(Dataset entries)
++++

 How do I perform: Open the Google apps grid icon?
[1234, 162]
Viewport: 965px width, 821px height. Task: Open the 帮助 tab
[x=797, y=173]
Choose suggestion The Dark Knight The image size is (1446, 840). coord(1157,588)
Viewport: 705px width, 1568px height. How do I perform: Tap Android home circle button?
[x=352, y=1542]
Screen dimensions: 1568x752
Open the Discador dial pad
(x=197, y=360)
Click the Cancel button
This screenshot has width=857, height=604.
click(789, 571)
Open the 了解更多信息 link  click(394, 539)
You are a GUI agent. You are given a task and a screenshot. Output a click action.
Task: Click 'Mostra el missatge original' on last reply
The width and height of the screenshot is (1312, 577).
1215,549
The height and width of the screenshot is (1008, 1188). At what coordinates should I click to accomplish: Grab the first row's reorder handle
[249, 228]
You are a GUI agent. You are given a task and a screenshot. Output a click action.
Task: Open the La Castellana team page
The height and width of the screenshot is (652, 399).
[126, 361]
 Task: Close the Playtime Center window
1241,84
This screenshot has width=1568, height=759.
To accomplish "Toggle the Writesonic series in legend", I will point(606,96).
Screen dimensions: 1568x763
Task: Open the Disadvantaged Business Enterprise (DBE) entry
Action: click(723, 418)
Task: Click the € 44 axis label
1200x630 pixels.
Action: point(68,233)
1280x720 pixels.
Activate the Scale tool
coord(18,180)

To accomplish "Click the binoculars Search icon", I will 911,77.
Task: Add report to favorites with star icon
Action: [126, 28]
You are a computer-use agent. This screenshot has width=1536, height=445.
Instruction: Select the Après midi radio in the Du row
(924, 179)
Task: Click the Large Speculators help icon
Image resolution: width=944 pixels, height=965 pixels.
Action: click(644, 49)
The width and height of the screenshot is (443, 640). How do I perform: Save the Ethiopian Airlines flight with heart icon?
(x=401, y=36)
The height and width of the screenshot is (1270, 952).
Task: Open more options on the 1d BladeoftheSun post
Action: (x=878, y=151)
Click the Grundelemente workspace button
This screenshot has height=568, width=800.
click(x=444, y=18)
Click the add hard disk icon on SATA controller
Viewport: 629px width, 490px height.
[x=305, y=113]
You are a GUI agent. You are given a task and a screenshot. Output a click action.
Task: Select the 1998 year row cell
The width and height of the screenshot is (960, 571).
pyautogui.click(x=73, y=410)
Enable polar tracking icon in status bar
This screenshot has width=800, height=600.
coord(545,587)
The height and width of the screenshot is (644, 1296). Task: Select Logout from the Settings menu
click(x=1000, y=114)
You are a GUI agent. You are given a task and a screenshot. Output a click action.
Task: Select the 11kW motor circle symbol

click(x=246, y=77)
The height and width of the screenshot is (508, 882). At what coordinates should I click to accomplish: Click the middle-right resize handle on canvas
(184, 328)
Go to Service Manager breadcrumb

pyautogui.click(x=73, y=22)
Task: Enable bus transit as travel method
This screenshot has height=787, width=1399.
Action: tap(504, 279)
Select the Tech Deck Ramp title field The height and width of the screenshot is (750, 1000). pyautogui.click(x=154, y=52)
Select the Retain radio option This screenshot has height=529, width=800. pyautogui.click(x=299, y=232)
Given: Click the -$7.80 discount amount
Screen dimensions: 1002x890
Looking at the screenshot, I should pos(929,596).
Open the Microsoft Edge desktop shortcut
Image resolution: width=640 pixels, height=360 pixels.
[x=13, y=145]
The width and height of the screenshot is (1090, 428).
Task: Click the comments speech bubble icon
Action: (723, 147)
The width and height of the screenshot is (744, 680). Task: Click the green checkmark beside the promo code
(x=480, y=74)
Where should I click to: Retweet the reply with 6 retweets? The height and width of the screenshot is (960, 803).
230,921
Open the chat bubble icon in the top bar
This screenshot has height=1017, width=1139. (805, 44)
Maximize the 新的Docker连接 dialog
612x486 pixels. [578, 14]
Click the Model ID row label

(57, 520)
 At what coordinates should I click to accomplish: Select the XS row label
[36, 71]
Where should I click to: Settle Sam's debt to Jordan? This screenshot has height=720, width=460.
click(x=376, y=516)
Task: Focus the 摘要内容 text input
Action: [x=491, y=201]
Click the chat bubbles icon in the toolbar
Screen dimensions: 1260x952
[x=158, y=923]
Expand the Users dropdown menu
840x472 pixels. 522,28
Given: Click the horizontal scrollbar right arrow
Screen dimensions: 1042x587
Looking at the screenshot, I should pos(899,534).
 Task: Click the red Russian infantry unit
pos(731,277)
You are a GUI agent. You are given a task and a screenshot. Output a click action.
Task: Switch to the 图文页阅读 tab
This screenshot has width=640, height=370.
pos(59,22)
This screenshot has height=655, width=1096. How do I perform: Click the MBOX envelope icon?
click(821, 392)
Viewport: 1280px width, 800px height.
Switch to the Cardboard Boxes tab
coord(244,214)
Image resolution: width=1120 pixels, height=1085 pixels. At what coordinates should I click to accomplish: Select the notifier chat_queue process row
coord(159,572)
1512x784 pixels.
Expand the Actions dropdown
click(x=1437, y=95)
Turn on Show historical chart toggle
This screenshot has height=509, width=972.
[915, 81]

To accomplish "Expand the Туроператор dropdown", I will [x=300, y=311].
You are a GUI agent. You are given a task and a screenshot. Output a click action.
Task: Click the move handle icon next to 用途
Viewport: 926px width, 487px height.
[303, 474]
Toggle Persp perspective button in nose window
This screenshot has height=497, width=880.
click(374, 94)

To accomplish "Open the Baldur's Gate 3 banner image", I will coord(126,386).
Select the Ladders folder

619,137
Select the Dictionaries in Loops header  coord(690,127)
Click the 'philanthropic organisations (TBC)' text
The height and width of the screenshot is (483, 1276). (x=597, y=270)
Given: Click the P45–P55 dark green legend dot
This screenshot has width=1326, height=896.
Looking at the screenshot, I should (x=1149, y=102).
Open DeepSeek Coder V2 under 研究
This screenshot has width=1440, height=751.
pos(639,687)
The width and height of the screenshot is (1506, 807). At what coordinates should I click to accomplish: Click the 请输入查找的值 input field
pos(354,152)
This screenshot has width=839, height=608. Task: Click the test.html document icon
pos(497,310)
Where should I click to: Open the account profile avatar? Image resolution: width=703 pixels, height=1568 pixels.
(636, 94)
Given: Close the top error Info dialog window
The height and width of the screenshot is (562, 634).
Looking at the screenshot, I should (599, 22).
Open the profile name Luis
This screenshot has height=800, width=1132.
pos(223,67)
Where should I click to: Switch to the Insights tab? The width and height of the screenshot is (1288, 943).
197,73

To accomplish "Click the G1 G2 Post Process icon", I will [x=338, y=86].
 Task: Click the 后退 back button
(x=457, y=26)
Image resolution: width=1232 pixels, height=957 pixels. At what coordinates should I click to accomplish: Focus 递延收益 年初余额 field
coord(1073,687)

++++

TASK TO CARRY OUT => Copy every record shown above, exactly and completely.

EXERCISE RESULT =>
 How do I perform: Open the Google apps grid icon?
[1234, 162]
Viewport: 965px width, 821px height. Task: Open the 帮助 tab
[x=797, y=173]
Choose suggestion The Dark Knight The image size is (1446, 840). coord(1157,588)
Viewport: 705px width, 1568px height. How do I perform: Tap Android home circle button?
[x=352, y=1542]
Screen dimensions: 1568x752
Open the Discador dial pad
(x=197, y=360)
Click the Cancel button
This screenshot has width=857, height=604.
click(789, 571)
Open the 了解更多信息 link  click(394, 539)
You are a GUI agent. You are given a task and a screenshot. Output a click action.
Task: Click 'Mostra el missatge original' on last reply
The width and height of the screenshot is (1312, 577).
1215,549
The height and width of the screenshot is (1008, 1188). At what coordinates should I click to accomplish: Grab the first row's reorder handle
[249, 228]
You are a GUI agent. You are given a task and a screenshot. Output a click action.
Task: Open the La Castellana team page
The height and width of the screenshot is (652, 399).
[126, 361]
 Task: Close the Playtime Center window
1241,84
This screenshot has width=1568, height=759.
To accomplish "Toggle the Writesonic series in legend", I will point(606,96).
Screen dimensions: 1568x763
Task: Open the Disadvantaged Business Enterprise (DBE) entry
Action: click(723, 418)
Task: Click the € 44 axis label
1200x630 pixels.
Action: point(68,233)
1280x720 pixels.
Activate the Scale tool
coord(18,180)

To accomplish "Click the binoculars Search icon", I will 911,77.
Task: Add report to favorites with star icon
Action: [126, 28]
You are a computer-use agent. This screenshot has width=1536, height=445.
Instruction: Select the Après midi radio in the Du row
(924, 179)
Task: Click the Large Speculators help icon
Image resolution: width=944 pixels, height=965 pixels.
Action: click(644, 49)
The width and height of the screenshot is (443, 640). How do I perform: Save the Ethiopian Airlines flight with heart icon?
(x=401, y=36)
The height and width of the screenshot is (1270, 952).
Task: Open more options on the 1d BladeoftheSun post
Action: (x=878, y=151)
Click the Grundelemente workspace button
This screenshot has height=568, width=800.
click(x=444, y=18)
Click the add hard disk icon on SATA controller
Viewport: 629px width, 490px height.
[x=305, y=113]
You are a GUI agent. You are given a task and a screenshot. Output a click action.
Task: Select the 1998 year row cell
The width and height of the screenshot is (960, 571).
pyautogui.click(x=73, y=410)
Enable polar tracking icon in status bar
This screenshot has width=800, height=600.
coord(545,587)
The height and width of the screenshot is (644, 1296). Task: Select Logout from the Settings menu
click(x=1000, y=114)
You are a GUI agent. You are given a task and a screenshot. Output a click action.
Task: Select the 11kW motor circle symbol

click(x=246, y=77)
The height and width of the screenshot is (508, 882). At what coordinates should I click to accomplish: Click the middle-right resize handle on canvas
(184, 328)
Go to Service Manager breadcrumb

pyautogui.click(x=73, y=22)
Task: Enable bus transit as travel method
This screenshot has height=787, width=1399.
Action: tap(504, 279)
Select the Tech Deck Ramp title field The height and width of the screenshot is (750, 1000). pyautogui.click(x=154, y=52)
Select the Retain radio option This screenshot has height=529, width=800. pyautogui.click(x=299, y=232)
Given: Click the -$7.80 discount amount
Screen dimensions: 1002x890
Looking at the screenshot, I should pos(929,596).
Open the Microsoft Edge desktop shortcut
Image resolution: width=640 pixels, height=360 pixels.
[x=13, y=145]
The width and height of the screenshot is (1090, 428).
Task: Click the comments speech bubble icon
Action: (723, 147)
The width and height of the screenshot is (744, 680). Task: Click the green checkmark beside the promo code
(x=480, y=74)
Where should I click to: Retweet the reply with 6 retweets? The height and width of the screenshot is (960, 803).
230,921
Open the chat bubble icon in the top bar
This screenshot has height=1017, width=1139. (805, 44)
Maximize the 新的Docker连接 dialog
612x486 pixels. [578, 14]
Click the Model ID row label

(57, 520)
 At what coordinates should I click to accomplish: Select the XS row label
[36, 71]
Where should I click to: Settle Sam's debt to Jordan? This screenshot has height=720, width=460.
click(x=376, y=516)
Task: Focus the 摘要内容 text input
Action: [x=491, y=201]
Click the chat bubbles icon in the toolbar
Screen dimensions: 1260x952
[x=158, y=923]
Expand the Users dropdown menu
840x472 pixels. 522,28
Given: Click the horizontal scrollbar right arrow
Screen dimensions: 1042x587
Looking at the screenshot, I should pos(899,534).
 Task: Click the red Russian infantry unit
pos(731,277)
You are a GUI agent. You are given a task and a screenshot. Output a click action.
Task: Switch to the 图文页阅读 tab
This screenshot has width=640, height=370.
pos(59,22)
This screenshot has height=655, width=1096. How do I perform: Click the MBOX envelope icon?
click(821, 392)
Viewport: 1280px width, 800px height.
Switch to the Cardboard Boxes tab
coord(244,214)
Image resolution: width=1120 pixels, height=1085 pixels. At what coordinates should I click to accomplish: Select the notifier chat_queue process row
coord(159,572)
1512x784 pixels.
Expand the Actions dropdown
click(x=1437, y=95)
Turn on Show historical chart toggle
This screenshot has height=509, width=972.
[915, 81]

To accomplish "Expand the Туроператор dropdown", I will [x=300, y=311].
You are a GUI agent. You are given a task and a screenshot. Output a click action.
Task: Click the move handle icon next to 用途
Viewport: 926px width, 487px height.
[303, 474]
Toggle Persp perspective button in nose window
This screenshot has height=497, width=880.
click(374, 94)

To accomplish "Open the Baldur's Gate 3 banner image", I will coord(126,386).
Select the Ladders folder

619,137
Select the Dictionaries in Loops header  coord(690,127)
Click the 'philanthropic organisations (TBC)' text
The height and width of the screenshot is (483, 1276). (x=597, y=270)
Given: Click the P45–P55 dark green legend dot
This screenshot has width=1326, height=896.
Looking at the screenshot, I should (x=1149, y=102).
Open DeepSeek Coder V2 under 研究
This screenshot has width=1440, height=751.
pos(639,687)
The width and height of the screenshot is (1506, 807). At what coordinates should I click to accomplish: Click the 请输入查找的值 input field
pos(354,152)
This screenshot has width=839, height=608. Task: Click the test.html document icon
pos(497,310)
Where should I click to: Open the account profile avatar? Image resolution: width=703 pixels, height=1568 pixels.
(636, 94)
Given: Close the top error Info dialog window
The height and width of the screenshot is (562, 634).
Looking at the screenshot, I should (599, 22).
Open the profile name Luis
This screenshot has height=800, width=1132.
pos(223,67)
Where should I click to: Switch to the Insights tab? The width and height of the screenshot is (1288, 943).
197,73

To accomplish "Click the G1 G2 Post Process icon", I will [x=338, y=86].
 Task: Click the 后退 back button
(x=457, y=26)
Image resolution: width=1232 pixels, height=957 pixels. At what coordinates should I click to accomplish: Focus 递延收益 年初余额 field
coord(1073,687)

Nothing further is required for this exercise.